A Roth conversion is the process of moving (pre-tax) money out of a traditional IRA into a Roth account.  You pay taxes on the amount of the exchange, in return for never having that money taxed again, either as the Roth account grows or when you take the money out in retirement.

But the mathematics around these conversions can be a bit tricky.  Is it better to pay taxes now vs. when the money comes out?  The traditional (and rather simplistic) rule of thumb has been: if your tax rate in the future will be higher than it is today, then this move will save you money.  If not, then it will cost you money.  If the rates are the same, then the Roth conversion will be an essentially neutral transaction, from a tax standpoint.

So why is this tricky?  Because there are a number of other factors to consider.  First of all, you are paying taxes today in return for a tax break in the future.  If you put the money you would not have paid in taxes into a side account, what rate of return would it generate?  This, of course, is unknown, but so too are future tax rates.

A recent study looked at various factors, and found that the number of years between the conversion and the time when the money comes out can play a role in whether the Roth conversion is a winning or losing strategy.  Calculating the advantage based on this holding period, alas, is also complicated because we cannot predict the future rate of return or the future tax rate with any degree of confidence.  Another impact the article looks at is the tax cost of liquidating other parts of the portfolio to pay those taxes on the Roth conversion.

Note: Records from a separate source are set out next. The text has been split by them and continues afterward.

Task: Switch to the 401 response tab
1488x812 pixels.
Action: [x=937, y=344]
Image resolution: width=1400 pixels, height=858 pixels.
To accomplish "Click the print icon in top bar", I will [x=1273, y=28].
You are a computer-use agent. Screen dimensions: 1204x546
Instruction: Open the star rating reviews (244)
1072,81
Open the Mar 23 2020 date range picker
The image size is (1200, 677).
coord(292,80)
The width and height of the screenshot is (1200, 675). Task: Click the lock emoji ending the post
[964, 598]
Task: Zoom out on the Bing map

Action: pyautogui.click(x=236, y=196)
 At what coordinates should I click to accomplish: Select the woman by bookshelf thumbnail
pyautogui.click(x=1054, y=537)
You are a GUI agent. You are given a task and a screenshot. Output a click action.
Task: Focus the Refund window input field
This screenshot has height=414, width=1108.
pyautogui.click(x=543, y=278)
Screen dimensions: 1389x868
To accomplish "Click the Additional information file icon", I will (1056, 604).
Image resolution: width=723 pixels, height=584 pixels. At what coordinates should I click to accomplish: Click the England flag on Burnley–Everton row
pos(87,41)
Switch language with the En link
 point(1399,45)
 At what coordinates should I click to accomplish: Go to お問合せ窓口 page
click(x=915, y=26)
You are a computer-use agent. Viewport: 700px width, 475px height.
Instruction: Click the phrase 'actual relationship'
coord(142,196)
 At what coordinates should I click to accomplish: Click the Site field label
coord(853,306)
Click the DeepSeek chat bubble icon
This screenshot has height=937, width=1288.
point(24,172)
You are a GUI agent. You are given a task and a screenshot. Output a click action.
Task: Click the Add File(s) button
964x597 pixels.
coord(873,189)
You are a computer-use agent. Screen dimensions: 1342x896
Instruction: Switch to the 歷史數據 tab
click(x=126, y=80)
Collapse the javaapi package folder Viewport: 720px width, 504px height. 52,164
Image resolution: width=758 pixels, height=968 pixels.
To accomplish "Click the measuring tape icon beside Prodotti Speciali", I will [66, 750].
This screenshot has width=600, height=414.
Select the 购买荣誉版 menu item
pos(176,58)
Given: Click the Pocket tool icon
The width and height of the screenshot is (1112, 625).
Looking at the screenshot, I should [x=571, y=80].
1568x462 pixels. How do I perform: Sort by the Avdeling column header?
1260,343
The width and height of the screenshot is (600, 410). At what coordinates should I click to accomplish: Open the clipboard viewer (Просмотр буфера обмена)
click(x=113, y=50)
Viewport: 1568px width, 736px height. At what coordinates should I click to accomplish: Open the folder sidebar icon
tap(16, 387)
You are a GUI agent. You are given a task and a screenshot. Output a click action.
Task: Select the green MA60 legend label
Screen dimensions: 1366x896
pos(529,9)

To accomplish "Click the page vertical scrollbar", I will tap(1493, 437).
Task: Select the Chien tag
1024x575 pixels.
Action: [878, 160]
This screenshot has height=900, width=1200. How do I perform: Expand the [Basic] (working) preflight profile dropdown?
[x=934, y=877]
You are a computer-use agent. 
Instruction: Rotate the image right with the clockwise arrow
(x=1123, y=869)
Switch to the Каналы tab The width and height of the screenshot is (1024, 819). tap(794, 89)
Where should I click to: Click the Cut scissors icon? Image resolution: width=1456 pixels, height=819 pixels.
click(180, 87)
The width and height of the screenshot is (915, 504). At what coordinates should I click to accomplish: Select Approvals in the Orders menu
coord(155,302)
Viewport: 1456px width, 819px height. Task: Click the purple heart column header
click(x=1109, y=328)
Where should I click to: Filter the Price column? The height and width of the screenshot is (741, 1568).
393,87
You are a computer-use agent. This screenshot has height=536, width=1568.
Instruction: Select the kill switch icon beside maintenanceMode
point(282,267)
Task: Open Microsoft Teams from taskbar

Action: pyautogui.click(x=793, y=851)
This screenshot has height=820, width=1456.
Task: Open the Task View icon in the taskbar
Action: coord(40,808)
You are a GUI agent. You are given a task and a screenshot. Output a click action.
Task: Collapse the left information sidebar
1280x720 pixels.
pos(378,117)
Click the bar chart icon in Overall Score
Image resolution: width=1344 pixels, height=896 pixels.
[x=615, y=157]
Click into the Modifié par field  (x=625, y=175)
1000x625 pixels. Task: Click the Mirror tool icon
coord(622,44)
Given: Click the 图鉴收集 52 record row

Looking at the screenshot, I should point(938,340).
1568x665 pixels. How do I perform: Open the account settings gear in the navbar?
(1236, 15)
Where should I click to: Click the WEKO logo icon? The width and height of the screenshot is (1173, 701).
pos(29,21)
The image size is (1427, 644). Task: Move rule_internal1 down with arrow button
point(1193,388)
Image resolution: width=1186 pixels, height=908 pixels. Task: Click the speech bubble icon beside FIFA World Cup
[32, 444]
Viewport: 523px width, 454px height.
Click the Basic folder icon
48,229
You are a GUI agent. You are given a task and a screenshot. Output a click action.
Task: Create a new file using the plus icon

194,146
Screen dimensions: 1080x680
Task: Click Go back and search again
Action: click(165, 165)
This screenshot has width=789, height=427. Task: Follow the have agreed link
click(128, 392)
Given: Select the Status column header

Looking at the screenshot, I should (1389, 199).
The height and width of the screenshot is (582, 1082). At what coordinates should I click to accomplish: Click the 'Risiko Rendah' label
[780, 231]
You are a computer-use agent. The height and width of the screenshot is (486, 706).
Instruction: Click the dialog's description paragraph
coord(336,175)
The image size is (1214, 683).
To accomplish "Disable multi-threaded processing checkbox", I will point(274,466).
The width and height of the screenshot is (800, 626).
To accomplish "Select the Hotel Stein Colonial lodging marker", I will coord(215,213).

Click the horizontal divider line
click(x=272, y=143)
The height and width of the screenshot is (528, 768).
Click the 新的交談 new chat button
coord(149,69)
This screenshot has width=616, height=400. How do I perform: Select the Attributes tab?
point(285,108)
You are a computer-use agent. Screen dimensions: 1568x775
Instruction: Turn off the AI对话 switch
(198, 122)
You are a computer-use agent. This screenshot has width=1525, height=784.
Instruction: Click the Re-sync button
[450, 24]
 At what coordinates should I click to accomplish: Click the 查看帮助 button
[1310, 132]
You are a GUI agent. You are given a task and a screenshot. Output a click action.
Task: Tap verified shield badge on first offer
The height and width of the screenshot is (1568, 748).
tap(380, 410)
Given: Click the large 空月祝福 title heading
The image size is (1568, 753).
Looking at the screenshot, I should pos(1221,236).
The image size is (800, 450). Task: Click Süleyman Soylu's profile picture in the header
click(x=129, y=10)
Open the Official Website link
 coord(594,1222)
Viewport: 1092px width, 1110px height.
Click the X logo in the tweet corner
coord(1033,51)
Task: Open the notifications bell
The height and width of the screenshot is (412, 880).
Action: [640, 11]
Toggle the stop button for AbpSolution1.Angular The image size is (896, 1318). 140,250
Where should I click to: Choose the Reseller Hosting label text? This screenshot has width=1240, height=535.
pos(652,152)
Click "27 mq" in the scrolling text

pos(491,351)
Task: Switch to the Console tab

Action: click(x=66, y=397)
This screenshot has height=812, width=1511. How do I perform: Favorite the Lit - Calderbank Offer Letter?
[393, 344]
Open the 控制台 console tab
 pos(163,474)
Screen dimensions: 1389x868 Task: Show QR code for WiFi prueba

There are a few additional complications.  One often-overlooked issue is that reducing future tax rates with a Roth conversion will also reduce the IRMAA surcharge that the retiree would have to pay on Medicare premiums.  Lower future income might also mean a lower long-term capital gains rate on holdings in a traditional (taxable) retirement account, from 20% for high income earners to 15% for people in lower brackets.  Those future bracket thresholds are also unknown.

If people have large tax loss carryforwards or are experiencing a year when their income is low, then that creates an opportunity to convert IRA to Roth assets at lower rates, upping the odds of successful tax arbitrage.  The article in question suggests that, all things considered, most Roth conversions can be expected to reduce total taxes within the joint life expectancy of a typical married couple, so long as the conversion is carefully planned with the input of a professional advisor.